■二次性高血圧(にじせいこうけつあつ)
糖尿病・内分泌内科
飯野和美(いいのかずみ)
日本の高血圧患者さんは約4300万人といわれており、そのうち1500万人以上がお薬を飲んでいます。高血圧の基準は上の血圧(収縮期)140mmHg、下の血圧(拡張期)90mmHgで、このどちらかまたは両方が基準以上となった場合に診断されます。ご自宅で測定した場合はもう少し低い値が基準です。
さて、高血圧患者さんの約9割は、体質、塩分のとりすぎ、肥満、加齢などを背景に発症する「本ほん態たい性せい高血圧」と考えられています。残りの1割が、他の病気やお薬など、血圧が上がった原因が特定される「二次性高血圧」です。糖尿病・内分泌内科では、ホルモンが引き起こす二次性高血圧の専門的な検査を行っています。
左右の腎臓の近くにある副ふく腎じんという臓器は複数のホルモンを血液中に出しています。その中の一つ、アルドステロンは体内の塩分や水分の量を調整して血圧を保つ働きをしていますが、必要以上に出てしまう「原発性アルドステロン症」は二次性高血圧の代表的な病気です。血液中のアルドステロンが高くないか、副腎にホルモンを勝手に出す腫瘍(しゅよう)ができていないかなどを調べて診断します。
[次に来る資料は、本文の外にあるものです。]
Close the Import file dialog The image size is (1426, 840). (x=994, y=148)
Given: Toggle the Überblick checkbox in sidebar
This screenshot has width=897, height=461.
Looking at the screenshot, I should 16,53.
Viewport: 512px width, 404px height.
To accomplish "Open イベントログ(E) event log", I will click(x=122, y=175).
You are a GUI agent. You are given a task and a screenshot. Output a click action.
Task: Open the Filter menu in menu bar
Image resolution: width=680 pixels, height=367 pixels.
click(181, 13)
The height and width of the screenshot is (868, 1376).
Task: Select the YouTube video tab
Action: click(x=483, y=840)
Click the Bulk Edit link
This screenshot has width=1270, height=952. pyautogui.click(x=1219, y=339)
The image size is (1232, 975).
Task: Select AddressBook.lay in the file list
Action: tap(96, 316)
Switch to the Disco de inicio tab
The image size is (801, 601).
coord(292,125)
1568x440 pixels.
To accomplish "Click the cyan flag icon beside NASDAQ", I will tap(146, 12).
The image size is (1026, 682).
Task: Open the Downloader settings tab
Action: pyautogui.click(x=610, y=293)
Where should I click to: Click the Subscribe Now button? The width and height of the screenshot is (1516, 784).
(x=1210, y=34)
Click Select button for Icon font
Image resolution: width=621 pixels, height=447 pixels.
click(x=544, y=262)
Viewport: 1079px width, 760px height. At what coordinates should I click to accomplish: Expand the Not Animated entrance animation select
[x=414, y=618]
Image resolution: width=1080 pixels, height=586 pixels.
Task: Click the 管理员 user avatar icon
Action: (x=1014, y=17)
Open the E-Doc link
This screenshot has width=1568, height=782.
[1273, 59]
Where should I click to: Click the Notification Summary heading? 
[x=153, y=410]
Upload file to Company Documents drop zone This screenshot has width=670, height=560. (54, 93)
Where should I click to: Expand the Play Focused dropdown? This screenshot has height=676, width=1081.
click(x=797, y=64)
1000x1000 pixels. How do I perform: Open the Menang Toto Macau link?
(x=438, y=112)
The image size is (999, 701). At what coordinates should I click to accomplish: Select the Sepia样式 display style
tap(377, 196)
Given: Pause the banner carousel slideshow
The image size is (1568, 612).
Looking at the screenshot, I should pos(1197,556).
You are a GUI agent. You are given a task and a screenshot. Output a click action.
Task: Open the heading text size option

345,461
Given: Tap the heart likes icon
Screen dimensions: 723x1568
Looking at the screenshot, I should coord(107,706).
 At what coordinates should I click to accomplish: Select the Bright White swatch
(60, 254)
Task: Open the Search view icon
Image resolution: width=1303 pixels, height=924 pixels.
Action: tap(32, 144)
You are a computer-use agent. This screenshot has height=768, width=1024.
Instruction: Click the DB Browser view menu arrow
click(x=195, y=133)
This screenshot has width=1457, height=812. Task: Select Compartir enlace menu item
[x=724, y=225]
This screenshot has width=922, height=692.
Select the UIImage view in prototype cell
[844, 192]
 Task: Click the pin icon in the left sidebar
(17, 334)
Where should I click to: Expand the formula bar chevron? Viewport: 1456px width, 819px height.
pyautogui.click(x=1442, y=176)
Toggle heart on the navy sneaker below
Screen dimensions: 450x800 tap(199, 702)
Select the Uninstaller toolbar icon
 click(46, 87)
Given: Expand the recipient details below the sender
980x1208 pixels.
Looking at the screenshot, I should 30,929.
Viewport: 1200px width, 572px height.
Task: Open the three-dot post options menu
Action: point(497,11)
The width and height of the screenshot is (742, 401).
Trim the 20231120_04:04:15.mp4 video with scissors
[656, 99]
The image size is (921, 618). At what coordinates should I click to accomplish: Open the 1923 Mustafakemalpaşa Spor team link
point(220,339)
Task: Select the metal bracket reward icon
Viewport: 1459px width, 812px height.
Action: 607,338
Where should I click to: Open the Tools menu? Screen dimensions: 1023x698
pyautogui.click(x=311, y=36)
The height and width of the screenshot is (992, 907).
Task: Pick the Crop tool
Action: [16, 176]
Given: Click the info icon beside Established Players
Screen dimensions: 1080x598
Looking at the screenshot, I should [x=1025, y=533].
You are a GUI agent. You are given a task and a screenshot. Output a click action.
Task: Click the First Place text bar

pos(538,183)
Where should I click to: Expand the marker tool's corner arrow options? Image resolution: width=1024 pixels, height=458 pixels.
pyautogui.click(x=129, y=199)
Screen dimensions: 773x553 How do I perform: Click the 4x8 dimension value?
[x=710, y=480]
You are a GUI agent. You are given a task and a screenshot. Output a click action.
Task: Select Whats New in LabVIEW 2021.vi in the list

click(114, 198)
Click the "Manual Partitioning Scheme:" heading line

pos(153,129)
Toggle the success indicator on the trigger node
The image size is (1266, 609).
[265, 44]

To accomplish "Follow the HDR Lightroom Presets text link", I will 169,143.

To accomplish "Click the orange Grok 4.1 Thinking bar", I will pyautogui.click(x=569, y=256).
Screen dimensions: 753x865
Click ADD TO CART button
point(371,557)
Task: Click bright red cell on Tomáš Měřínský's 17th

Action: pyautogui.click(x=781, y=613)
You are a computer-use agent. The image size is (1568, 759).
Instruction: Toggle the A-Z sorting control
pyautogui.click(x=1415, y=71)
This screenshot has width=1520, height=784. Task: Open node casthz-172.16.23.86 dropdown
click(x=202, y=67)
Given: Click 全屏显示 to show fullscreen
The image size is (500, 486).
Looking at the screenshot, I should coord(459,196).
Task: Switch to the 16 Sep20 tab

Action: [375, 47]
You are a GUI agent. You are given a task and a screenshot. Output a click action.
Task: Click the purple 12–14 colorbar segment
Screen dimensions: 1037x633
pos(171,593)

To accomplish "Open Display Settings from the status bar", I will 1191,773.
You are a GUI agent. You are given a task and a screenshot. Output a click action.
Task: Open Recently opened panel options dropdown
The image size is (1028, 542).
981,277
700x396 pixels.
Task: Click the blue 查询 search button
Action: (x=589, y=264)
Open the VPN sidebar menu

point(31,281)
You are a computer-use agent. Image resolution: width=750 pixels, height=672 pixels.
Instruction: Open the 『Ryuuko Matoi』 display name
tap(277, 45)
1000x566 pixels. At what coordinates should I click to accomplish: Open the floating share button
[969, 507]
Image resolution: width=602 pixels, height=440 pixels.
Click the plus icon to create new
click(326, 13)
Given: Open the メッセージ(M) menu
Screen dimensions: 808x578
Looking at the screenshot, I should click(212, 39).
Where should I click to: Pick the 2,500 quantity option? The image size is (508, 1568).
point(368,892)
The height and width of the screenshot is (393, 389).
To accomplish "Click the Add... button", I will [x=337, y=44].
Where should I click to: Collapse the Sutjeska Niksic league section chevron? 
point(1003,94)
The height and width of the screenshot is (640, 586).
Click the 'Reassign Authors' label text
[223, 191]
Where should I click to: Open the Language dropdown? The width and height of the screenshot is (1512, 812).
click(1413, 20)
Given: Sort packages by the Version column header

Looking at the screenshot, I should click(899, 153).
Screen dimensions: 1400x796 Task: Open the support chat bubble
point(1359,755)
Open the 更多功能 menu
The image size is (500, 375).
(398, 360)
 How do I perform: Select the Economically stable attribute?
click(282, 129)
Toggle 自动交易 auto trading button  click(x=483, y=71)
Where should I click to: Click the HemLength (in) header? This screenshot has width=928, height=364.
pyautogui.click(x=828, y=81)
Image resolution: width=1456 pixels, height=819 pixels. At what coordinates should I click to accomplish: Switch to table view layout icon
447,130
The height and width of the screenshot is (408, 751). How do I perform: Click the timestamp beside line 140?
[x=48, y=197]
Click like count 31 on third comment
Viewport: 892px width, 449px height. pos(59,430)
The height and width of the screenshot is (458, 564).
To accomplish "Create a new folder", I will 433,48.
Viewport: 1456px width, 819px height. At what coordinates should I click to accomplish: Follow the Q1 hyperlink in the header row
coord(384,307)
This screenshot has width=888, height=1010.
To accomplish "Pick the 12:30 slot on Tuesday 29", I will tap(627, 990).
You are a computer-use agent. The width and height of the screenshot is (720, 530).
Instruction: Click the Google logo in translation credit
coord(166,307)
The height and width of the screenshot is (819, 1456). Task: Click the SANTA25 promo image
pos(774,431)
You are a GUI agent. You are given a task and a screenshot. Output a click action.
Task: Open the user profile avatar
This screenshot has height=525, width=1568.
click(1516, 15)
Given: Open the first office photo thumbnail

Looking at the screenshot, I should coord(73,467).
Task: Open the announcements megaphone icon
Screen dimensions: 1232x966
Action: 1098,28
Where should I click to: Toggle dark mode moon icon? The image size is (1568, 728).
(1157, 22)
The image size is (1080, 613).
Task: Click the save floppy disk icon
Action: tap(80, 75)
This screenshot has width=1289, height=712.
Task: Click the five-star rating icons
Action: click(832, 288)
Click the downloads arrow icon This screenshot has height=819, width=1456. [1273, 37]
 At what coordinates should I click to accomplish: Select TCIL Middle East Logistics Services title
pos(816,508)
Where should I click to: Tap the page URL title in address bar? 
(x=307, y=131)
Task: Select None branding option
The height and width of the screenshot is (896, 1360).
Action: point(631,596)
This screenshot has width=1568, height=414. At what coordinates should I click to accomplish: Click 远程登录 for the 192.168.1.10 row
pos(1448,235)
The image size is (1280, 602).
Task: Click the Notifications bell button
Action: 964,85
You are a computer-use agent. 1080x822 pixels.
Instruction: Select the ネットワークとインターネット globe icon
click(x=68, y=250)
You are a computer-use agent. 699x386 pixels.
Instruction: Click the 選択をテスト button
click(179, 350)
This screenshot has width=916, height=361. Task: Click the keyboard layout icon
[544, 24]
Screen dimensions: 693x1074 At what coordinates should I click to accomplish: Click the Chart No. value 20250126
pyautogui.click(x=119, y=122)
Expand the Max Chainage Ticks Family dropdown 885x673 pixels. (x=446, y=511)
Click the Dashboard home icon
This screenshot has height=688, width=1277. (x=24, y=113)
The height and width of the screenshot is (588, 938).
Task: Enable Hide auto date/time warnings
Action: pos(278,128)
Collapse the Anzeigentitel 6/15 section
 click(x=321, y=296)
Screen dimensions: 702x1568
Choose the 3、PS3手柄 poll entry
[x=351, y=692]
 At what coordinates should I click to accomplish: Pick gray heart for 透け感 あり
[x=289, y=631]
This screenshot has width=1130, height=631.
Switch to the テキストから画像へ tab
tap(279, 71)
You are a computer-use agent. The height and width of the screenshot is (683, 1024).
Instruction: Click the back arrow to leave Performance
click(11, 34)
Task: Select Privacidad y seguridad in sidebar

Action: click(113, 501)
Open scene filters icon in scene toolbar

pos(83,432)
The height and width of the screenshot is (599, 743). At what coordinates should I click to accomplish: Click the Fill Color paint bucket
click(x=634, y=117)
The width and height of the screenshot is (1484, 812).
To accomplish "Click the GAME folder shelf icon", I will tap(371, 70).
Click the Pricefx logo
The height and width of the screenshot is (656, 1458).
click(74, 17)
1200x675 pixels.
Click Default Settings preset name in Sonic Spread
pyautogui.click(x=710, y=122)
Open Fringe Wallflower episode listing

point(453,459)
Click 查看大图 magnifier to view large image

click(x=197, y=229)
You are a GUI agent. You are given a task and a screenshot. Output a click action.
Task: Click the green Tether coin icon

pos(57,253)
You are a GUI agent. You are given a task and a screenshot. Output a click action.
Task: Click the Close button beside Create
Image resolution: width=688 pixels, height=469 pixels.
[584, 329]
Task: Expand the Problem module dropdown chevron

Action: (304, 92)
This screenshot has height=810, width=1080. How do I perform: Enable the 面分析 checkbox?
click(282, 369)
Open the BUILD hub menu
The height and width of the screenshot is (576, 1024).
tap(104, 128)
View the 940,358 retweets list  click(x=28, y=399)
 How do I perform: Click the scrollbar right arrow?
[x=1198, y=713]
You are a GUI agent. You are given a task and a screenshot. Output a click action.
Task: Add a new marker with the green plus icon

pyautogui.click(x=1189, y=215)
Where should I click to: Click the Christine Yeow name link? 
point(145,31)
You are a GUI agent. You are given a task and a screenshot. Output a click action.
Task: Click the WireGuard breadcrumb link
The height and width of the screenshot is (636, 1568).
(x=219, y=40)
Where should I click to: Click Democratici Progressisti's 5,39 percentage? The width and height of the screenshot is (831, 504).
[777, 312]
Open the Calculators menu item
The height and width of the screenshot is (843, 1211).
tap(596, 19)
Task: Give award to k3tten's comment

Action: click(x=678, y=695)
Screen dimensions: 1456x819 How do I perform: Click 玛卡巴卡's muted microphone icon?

二次性高血圧は、本態性高血圧に比べて、若い年齢でもなりやすい、何種類もお薬を飲む方が多い、心臓・脳・腎臓への負担が大きいなどの特徴があります。もし原因が見つかれば、それを取り除くことで血圧が下がる可能性がありますし、効果的なお薬を選ぶこともできます。高血圧治療の際には、二次性高血圧の検査の必要性についても、かかりつけの先生と相談することが大切です。